■ **THE PROBLEM**
Determine how many lines in the listing below include "card", and answer with only that number.
::::::::::
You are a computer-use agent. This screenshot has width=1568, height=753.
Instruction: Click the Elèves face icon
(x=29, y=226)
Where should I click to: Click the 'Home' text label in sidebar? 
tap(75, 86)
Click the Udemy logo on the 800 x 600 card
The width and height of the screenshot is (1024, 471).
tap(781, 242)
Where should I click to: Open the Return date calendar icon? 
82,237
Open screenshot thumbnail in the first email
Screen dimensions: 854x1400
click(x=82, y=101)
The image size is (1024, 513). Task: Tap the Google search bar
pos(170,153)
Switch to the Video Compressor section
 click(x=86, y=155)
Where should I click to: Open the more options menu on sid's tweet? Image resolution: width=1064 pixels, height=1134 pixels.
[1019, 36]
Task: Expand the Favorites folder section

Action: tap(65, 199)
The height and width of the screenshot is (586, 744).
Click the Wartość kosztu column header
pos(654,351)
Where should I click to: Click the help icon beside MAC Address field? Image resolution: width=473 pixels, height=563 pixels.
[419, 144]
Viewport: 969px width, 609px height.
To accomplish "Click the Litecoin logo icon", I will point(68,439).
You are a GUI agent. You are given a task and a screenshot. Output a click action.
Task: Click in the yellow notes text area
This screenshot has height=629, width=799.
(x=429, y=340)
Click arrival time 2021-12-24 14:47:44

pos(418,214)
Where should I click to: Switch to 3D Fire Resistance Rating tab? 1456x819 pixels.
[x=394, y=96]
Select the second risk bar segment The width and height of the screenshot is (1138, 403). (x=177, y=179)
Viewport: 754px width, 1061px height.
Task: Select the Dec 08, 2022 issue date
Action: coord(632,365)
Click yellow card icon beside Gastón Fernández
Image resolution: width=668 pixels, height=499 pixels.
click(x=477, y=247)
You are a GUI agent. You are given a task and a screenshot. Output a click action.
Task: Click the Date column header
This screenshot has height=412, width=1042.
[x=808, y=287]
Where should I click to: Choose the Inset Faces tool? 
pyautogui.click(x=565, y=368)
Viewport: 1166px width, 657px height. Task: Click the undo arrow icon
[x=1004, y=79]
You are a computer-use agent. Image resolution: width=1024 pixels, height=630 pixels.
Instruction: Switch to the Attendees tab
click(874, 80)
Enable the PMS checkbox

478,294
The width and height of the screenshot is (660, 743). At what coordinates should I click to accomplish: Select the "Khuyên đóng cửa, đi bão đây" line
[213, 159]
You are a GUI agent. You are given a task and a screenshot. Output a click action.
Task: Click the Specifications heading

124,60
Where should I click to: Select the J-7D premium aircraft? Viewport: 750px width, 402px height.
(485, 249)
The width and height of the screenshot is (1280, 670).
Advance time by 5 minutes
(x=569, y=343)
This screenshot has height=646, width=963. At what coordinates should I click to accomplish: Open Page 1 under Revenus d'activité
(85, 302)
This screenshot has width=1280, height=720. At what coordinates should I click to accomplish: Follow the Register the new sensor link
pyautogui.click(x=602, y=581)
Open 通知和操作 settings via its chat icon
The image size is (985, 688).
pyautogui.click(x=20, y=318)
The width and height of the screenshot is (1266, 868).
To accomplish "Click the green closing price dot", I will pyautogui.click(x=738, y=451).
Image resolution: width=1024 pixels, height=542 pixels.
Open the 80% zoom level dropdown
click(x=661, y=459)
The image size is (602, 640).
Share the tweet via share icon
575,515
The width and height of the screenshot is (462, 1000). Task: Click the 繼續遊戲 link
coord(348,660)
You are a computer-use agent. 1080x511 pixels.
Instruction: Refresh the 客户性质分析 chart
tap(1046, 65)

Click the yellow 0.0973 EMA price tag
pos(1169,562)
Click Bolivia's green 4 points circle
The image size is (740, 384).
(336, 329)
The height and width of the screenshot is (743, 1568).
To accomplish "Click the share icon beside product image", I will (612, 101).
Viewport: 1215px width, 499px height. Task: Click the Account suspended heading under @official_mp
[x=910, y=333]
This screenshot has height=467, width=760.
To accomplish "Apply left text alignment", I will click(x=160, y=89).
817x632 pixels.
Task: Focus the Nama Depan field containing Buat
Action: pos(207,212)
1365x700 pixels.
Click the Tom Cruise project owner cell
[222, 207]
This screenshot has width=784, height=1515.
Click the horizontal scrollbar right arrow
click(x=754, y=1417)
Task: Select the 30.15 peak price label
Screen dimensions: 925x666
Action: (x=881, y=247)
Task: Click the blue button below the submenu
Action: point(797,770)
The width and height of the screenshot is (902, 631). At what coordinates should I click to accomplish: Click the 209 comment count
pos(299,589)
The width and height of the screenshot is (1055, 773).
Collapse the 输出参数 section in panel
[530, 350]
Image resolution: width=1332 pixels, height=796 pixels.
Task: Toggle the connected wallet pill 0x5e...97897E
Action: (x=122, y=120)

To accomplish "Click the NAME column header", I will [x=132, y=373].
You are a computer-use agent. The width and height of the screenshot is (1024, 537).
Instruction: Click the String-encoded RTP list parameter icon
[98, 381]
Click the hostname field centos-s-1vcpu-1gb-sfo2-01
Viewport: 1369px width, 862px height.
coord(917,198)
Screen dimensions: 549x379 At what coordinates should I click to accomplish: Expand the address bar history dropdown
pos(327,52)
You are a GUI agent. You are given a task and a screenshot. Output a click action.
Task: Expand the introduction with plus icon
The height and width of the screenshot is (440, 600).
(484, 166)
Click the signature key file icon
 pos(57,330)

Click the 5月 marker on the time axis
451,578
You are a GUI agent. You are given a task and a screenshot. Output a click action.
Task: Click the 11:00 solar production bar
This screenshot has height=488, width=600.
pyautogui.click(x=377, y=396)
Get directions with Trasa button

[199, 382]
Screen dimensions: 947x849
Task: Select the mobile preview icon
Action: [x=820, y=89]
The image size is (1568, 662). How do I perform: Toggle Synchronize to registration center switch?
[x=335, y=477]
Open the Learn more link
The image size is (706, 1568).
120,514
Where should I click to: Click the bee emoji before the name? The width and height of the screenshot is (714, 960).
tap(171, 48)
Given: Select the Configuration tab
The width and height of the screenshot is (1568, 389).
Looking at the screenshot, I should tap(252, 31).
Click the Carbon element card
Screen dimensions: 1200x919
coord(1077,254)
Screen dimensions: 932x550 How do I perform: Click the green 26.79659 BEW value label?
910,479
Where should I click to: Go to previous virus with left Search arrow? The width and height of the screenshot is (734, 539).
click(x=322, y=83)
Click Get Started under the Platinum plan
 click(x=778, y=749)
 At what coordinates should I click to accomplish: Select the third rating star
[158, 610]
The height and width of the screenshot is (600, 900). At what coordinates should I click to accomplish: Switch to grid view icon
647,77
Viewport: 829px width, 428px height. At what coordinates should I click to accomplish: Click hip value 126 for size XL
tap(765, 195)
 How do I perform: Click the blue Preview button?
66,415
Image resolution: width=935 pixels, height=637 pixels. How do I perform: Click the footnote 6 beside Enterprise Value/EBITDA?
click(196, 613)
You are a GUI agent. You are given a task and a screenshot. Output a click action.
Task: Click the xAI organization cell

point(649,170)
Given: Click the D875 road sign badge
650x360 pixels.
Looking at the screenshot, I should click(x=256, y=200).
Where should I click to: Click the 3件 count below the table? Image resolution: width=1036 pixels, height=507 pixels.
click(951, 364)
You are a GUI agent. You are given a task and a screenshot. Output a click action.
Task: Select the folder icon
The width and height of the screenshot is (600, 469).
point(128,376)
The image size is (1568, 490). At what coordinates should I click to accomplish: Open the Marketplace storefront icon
::::::::::
■ **WRITTEN ANSWER**
3